To determine whether reduced NKX2-1 expression induced mucous cell metaplasia, adult NKX2-1 gene-deleted mice were studied. NKX2-1−/− die at birth related to respiratory failure associated with lack of respiratory epithelial differentiation and peripheral lung formation, whereas NKX2-1+/− mice survive normally to adulthood (11). NKX2-1 mRNA in lungs of the NKX2-1+/− mice was significantly reduced, consistent with haploinsufficiency at the locus (17) (Figure E2). Mucous cells, detected by Alcian blue, SPDEF, and MUC5AC staining, were sporadically observed in the airways of the NKX2-1+/− but not in lungs from NKX2-1+/+ mice at 5 to 6 weeks of age (Figure 2A). NKX2-1+/− mice and littermate control mice were sensitized by pulmonary administration of ovalbumin (Figure 2B). In lungs of NKX2-1+/− mice, MUC5AC and SPDEF expression extended into small conducting airways that normally lack mucous cells after aeroallergen exposure (Figure 2B, right panels, arrows). Morphometric analysis demonstrated that the extent of mucous cell metaplasia induced by ovalbumin sensitization was significantly increased in bronchioles of NKX2-1+/− mice compared with littermate control mice (Figure 2C).

Figure 2.
Reduced NKX2-1 enhances mucous metaplasia in airways. (A, B), lung sections were stained with Alcian blue or by immunohistochemistry for MUC5AC and Sam Pointed Domain Ets-like Factor (SPDEF). (A) In the absence of allergen exposure, mucous cells were ...

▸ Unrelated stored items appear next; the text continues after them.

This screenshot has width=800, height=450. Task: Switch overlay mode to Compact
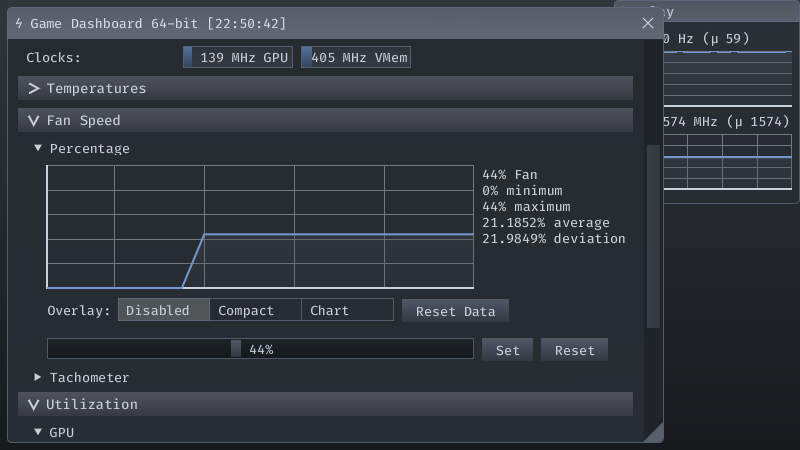point(255,310)
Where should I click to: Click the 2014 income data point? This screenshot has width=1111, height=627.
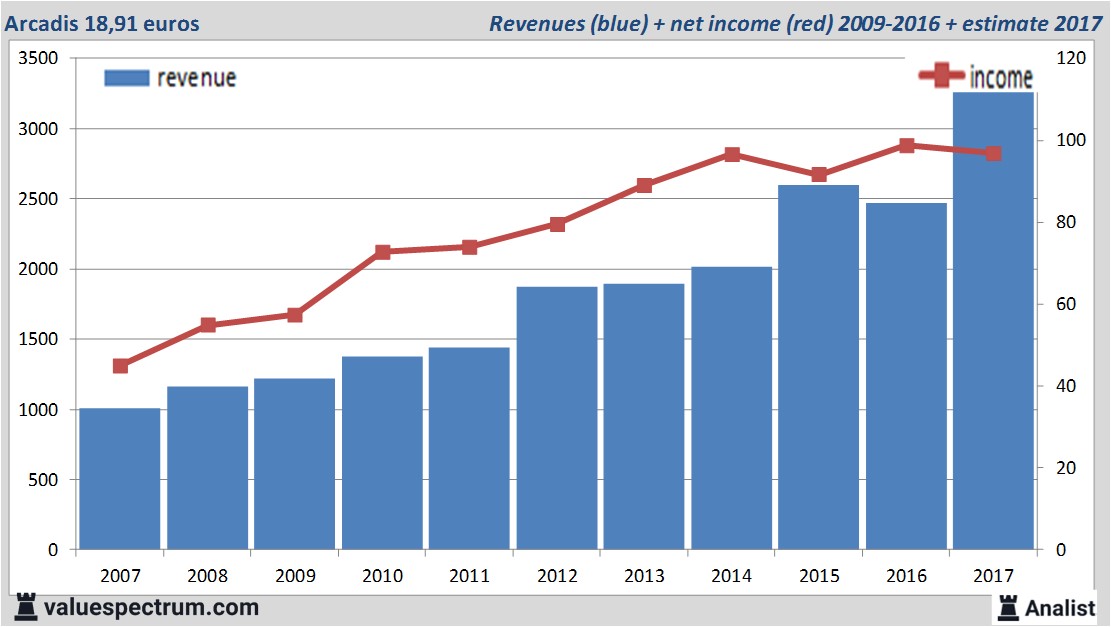click(731, 155)
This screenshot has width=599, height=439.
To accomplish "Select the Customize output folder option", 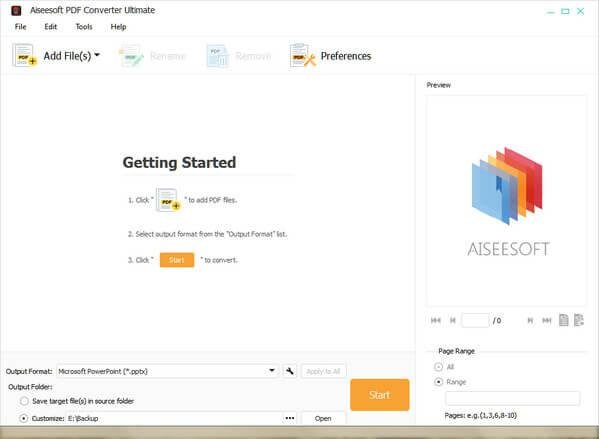I will pos(24,418).
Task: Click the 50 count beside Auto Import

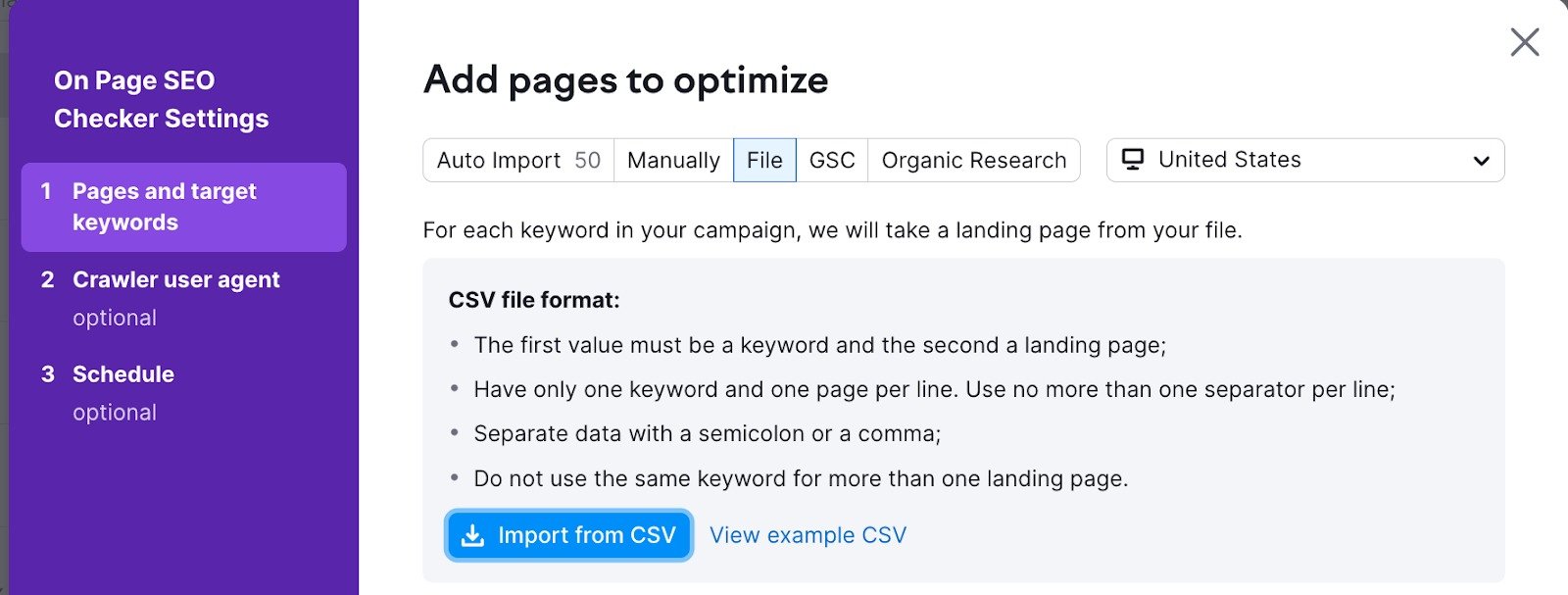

Expression of NKX2-1 Inhibited Allergen-induced Mucous Metaplasia

To determine whether NKX2-1 negatively regulates mucous cell metaplasia, transgenic mice were produced in which NKX2-1 was expressed under control of the tet-operator (tetO)7CMV-Flag-NKX2-1-IRES-EGFP. These mice were bred to Scgb1a1-rtTA transgenic mice (line 2) that express the reverse tetracycline transactivator (rtTA) in nonciliated Clara cells, the predominant secretory cell lining the conducting airways of the mouse (Figure 3A) (14). Flag-NKX2-1 mRNA and immunostaining were induced when doxycycline was administered in the food (Figures 3B and 3C, top two panels). Scgb1a1-rtTA/(tetO)7CMV-Flag-NKX2-1-IRES-EGFP and single littermate control mice were sensitized to ovalbumin to test whether increased expression of NKX2-1 in airway epithelial cells influenced allergen-induced mucous metaplasia. In control mice, endogenous NKX2-1 was absent and SPDEF was induced in mucous cells by ovalbumin sensitization (Figure 3C, left panels, arrow; Figure E1). In contrast, when NKX2-1 was induced in respiratory epithelial cells after treatment with doxycycline, mucous cell metaplasia, indicated by Alcian blue, SPDEF, and MUC5AC staining, was markedly inhibited or absent (Figure 3C, right panels; Figure 3D).

Figure 3.
NK2 homeobox 1 (NKX2-1) inhibits allergen-induced mucous metaplasia. (A) The construct and strategy used to express Flag-tagged NKX2-1 in Clara cells in conducting airways of the transgenic mice are shown. Mice were sensitized to ovalbumin and Flag-NKX2-1 ...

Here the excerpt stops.